When you thought I wasn’t looking,
I saw you make my favourite cake for me,
and I knew that little things are special things.

When you thought I wasn’t looking,
I heard you say a prayer,
and I believed that there was a God to talk to.

When you thought I wasn’t looking,
I felt you kiss me goodnight,
and I felt loved.

When you thought I wasn’t looking,
I saw tears come from your eyes,
and I learned that sometimes things hurt,
but it’s alright to cry.

When you thought I wasn’t looking,
I saw that you cared,
and I wanted to be everything that I could be.

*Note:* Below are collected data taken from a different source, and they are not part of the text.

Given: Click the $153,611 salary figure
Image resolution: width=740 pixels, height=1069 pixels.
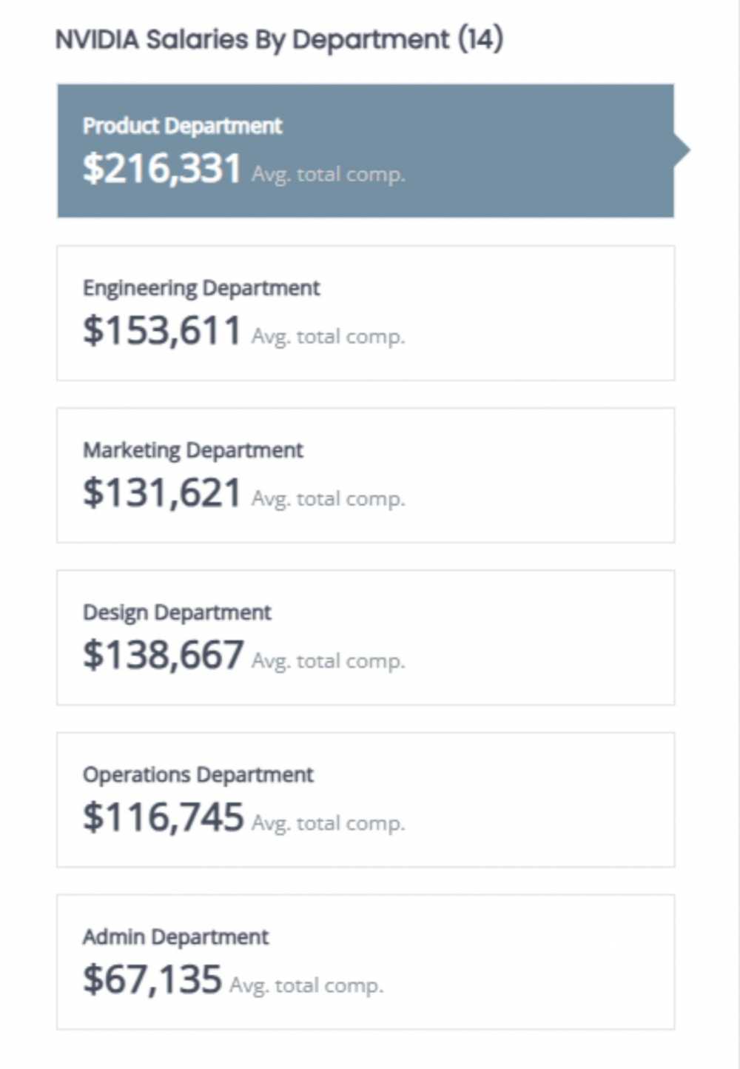Looking at the screenshot, I should click(162, 331).
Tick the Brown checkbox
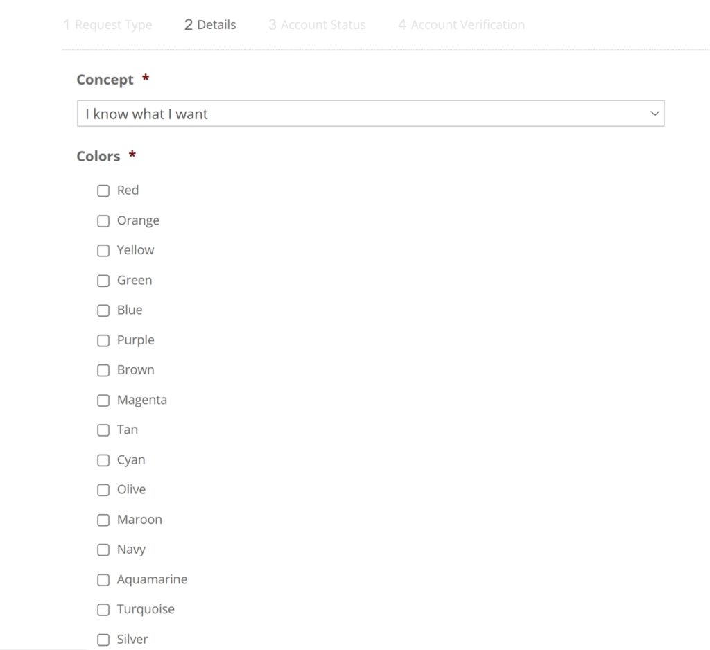The image size is (710, 650). [x=103, y=370]
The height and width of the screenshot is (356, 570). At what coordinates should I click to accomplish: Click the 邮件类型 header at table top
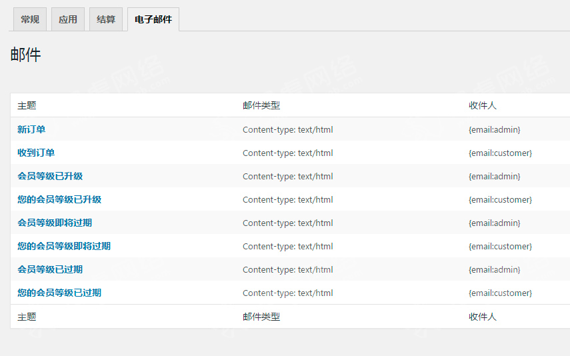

When you thought I wasn’t looking,
I looked….
and I wanted to say thanks for all the things
I saw when you thought I wasn’t looking.

It popped into my head today because I was able to catch some fantastic moments of pure joy, experimentation and learning 🙂

I love seeing children continue on with something after I’ve left. This young man was trying to use the baseball bat on small balls and hitting more ground than ball. So I quickly grabbed a planter pot and a larger ball to create a larger area to aim for and a more ergonomic height. He picked up what steps he needed to do to return the ball and off he went 🙂 It’s wonderful to see children continuing on with something they love.

I soon noticed our climbing frame the happy home of our small balls, with no one in sight.

The mystery was resolved when a few boys trotted over from the tossing game with the last of the balls in their scoops. These scoops came out of a board game that had lost many of its pieces and had to be tossed. I couldn’t bear to throw them out and wasn’t really sure where they belonged, so put them into our home corner. Turns out the kids know how to connect the different areas together quite successfully without me 😉

The music pole has being seeing visits from a variety of kids who tend to treat it fairly well. Today this young man took it upon himself to extend his interest in the xylophone keys into creating a drum beat on a pile of plastic stepping-stones.

The next time I looked he’d set up a whole drum kit and was gaining interest from some peers. ‘Twas music for my ears and eyes.

I just realised this post has all boys in it! Considering the class is at least two-thirds girls, I better keep an  eye on how my little ladies are going about things!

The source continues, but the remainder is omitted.